Jules Verne’s predicted that the first trip to the moon would be launched from Florida: unfortunately, he had his moon-explorers fired out of a giant cannon.
Lots of SF stories were set in the steamy jungles of Venus. It was a real shame when we finally found out that what was really beneath those clouds was a barren place where it rains sulfuric acid and the temperature is hot enough to melt lead. Similarly, many stories depended on the “fact” that Mercury always kept one side to the Sun, just as the Moon always keeps one side to the Earth, so that one side of Mercury was very, very hot, and one side very, very cold. Unfortunately, that turned out not to be true, either. And then there are all those stories set among the canals of Mars. Blame 19th century astronomer Percival Lowell for that: the was sure he saw canals, and everybody else was willing to go along, until Mariner proved otherwise.
Arthur C. Clarke, in 2001: A Space Odyssey, foresaw giant orbiting space stations and a lunar colony, served by commercial flights, by the turn of the century.
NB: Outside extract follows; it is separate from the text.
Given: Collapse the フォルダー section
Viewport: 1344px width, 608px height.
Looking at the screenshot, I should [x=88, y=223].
We’re not going to make it..
Today, SF is still making predictions. Hot topics in the field right now include…
Virtual Reality. Just about every story set in the future today includes some reference to computer-generated reality.
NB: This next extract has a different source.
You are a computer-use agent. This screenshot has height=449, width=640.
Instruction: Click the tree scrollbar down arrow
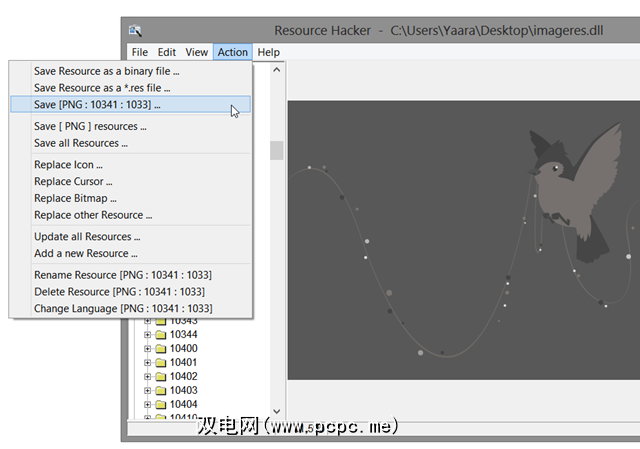point(277,413)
Nanotechnology. Tiny robots able to perform incredible tasks from cleaning out clogged arteries to retrieving inaccessible mineral resources make frequent appearances in today’s SF.
Genetic engineering. Is a human still a human when he’s been genetically engineered to have gills and webbed feet, or elongated for living in zero gravity? Is such engineering of humans ethical?
Mars. Basically, we’re all agreed: it’s time to go there.
Cyberspace. Canadian William Gibson wrote a novel called Neuromancer in the mid-1980s that pictured a dark, gritty future where people battled for power inside the world’s interlinked computer systems, a realm he called cyberspace. That gave birth to several similar novels and short stories by various people, and the new sub-genre was promptly labelled “cyberpunk” by the SF community. The term has since taken on a life of its own and has now made its way into mainstream thought, even appearing in TIME Magzine.
Which, oddly enough, ties back into Heinlein and an earlier generation of writers’ predictions that came true (and others, like global thermonuclear war, which, fortunately, did not). SF, though it looks to the future, is firmly rooted in present-day knowledge and concerns. As a result, its predictions can actually influence the future, whether through Heinlein-inspired aeronautical engineers or by imbedding the concepts of cyberspace firmly in the world’s collective consciousness. Its effect can be active–convincing a generation that it is possible to put humans on the moon–or reactive, warning us against the dangers of overpopulation, pollution, or even virtual reality.
And best of all, it can do all these things while entertaining us with terrific writing and a terrific story.
Can your favorite fiction genre claim as much?